▸ **The records**:
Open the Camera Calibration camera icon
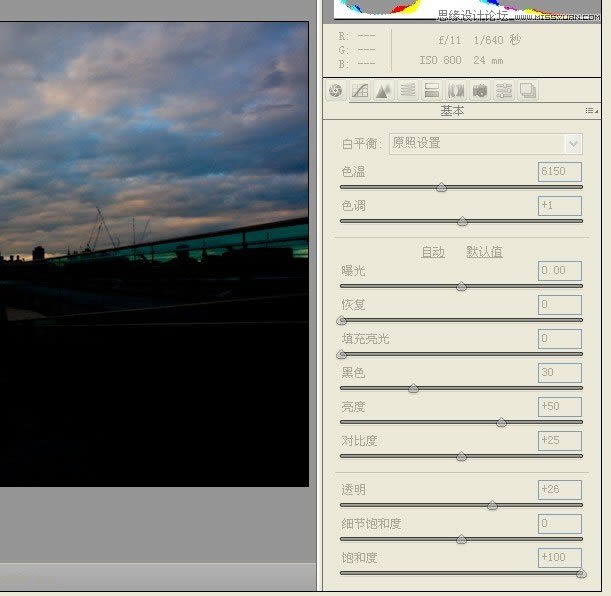611x596 pixels. [480, 91]
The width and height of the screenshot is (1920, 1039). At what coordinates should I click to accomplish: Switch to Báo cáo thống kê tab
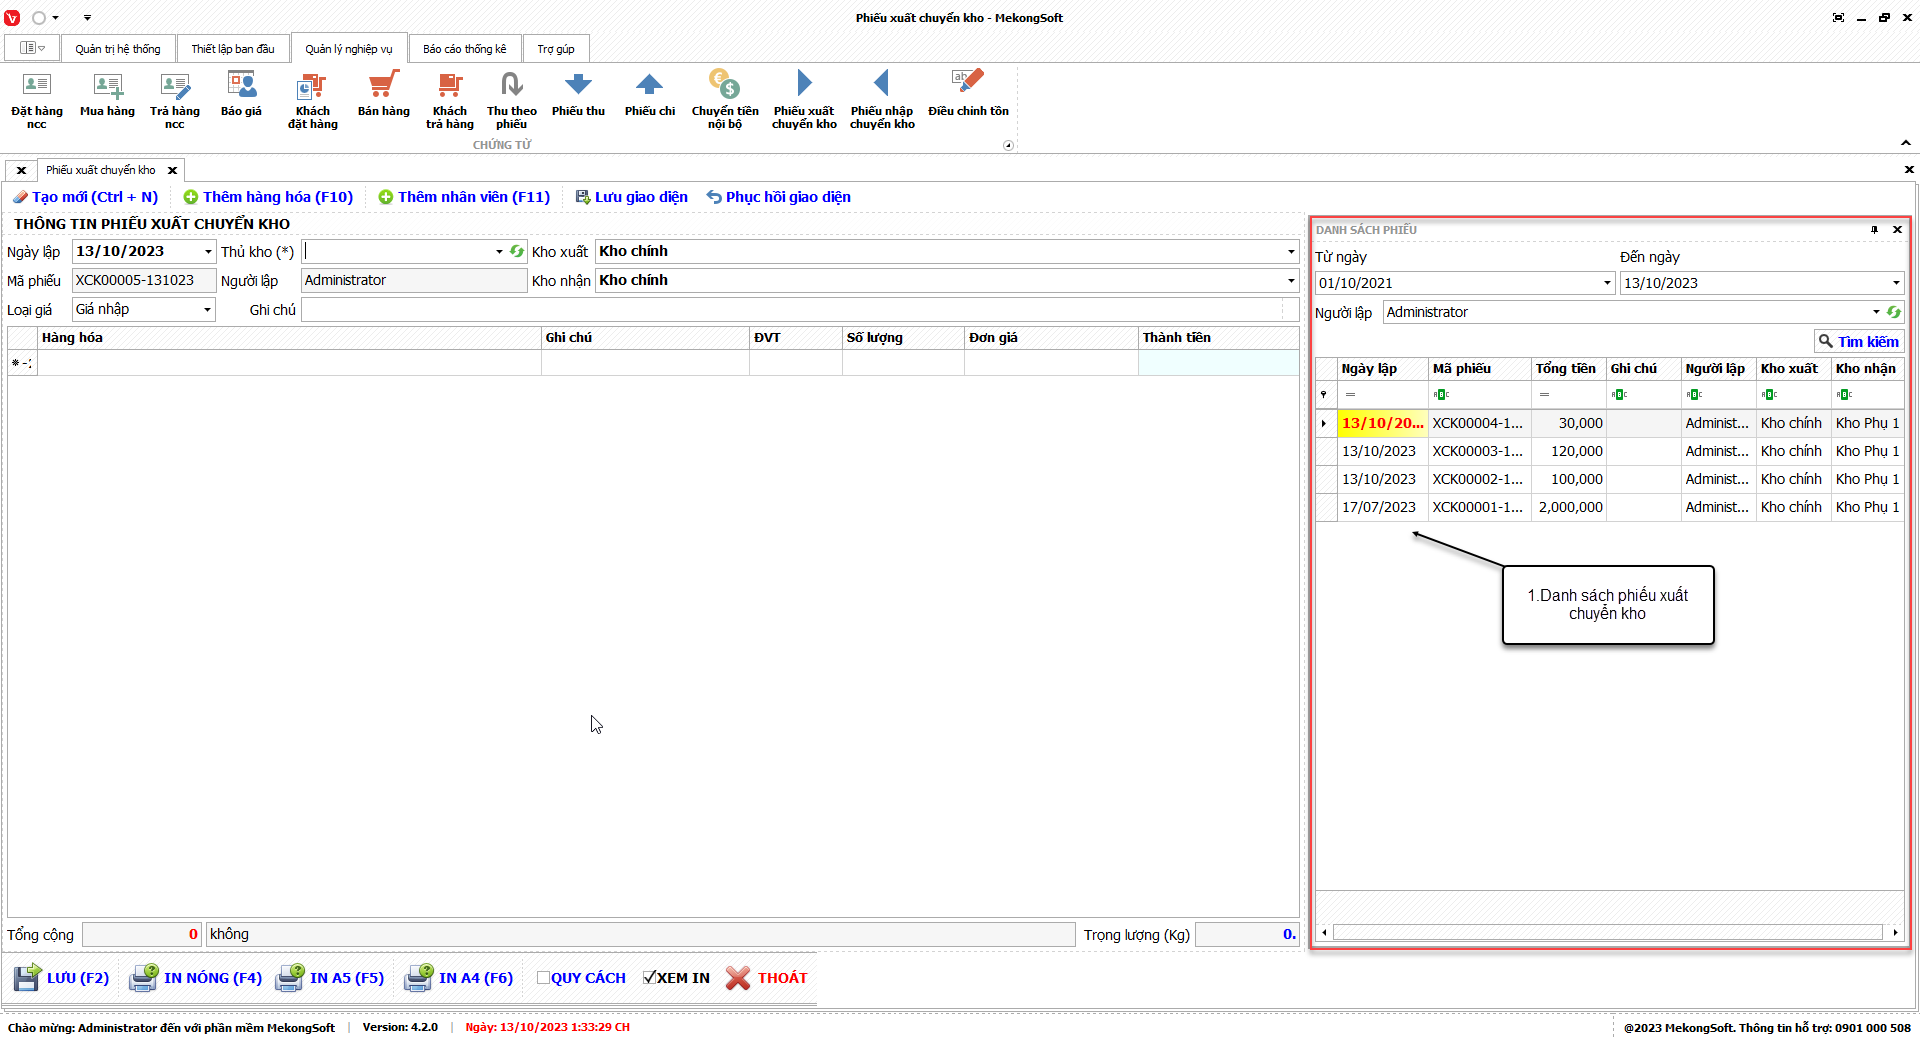(464, 49)
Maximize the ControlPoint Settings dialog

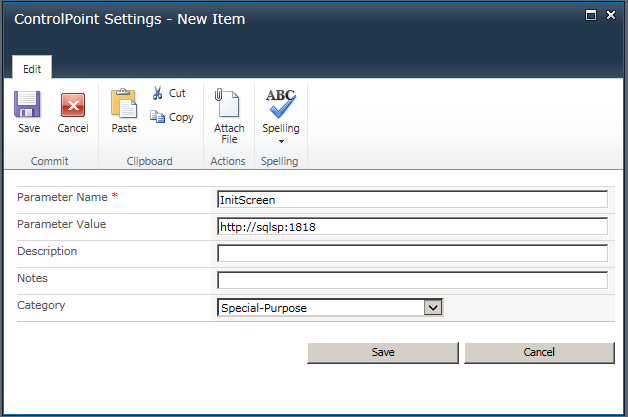591,15
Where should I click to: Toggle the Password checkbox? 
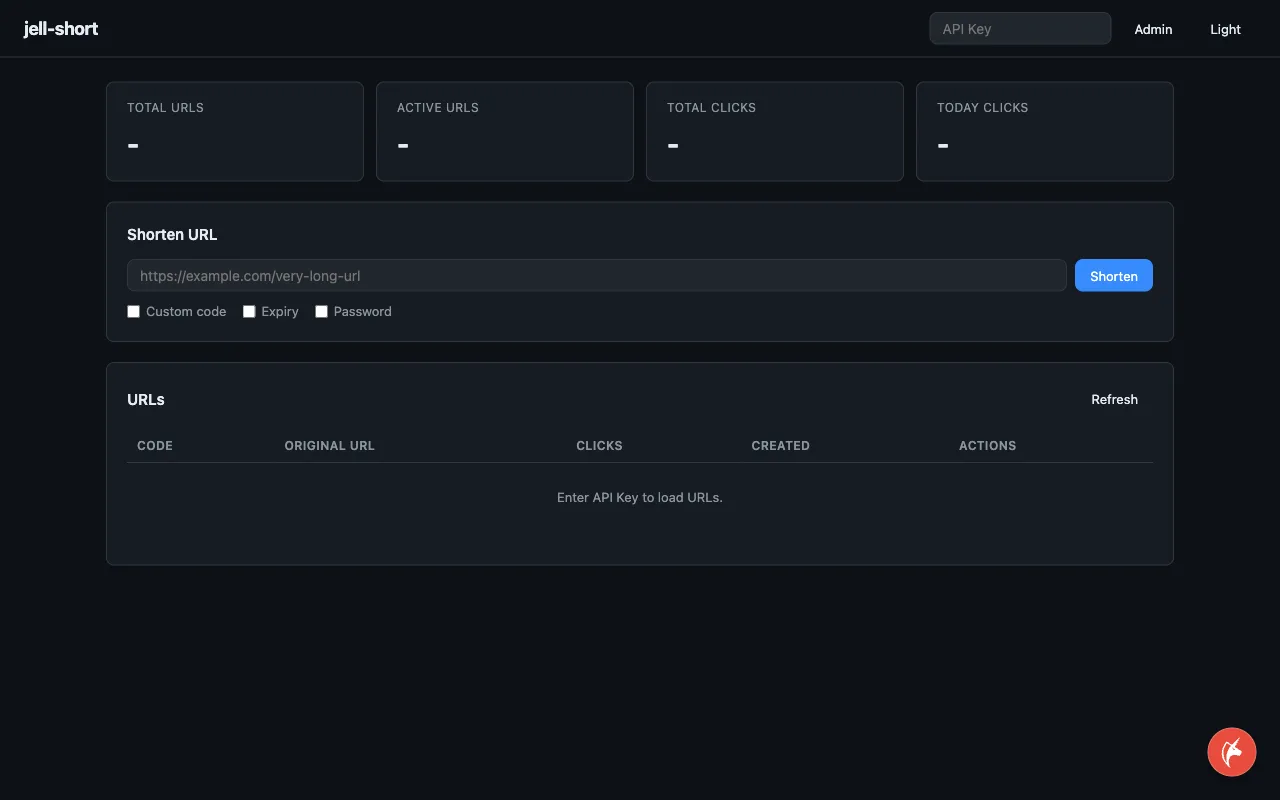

▸ **Work order**: Since the copy must hold no pictures, repeat everything else in the records exactly as written.

▸ **Answer to this exercise**:
Open the Camera Calibration camera icon
611x596 pixels. [480, 91]
The width and height of the screenshot is (1920, 1039). At what coordinates should I click to accomplish: Switch to Báo cáo thống kê tab
(464, 49)
Maximize the ControlPoint Settings dialog

591,15
Where should I click to: Toggle the Password checkbox? 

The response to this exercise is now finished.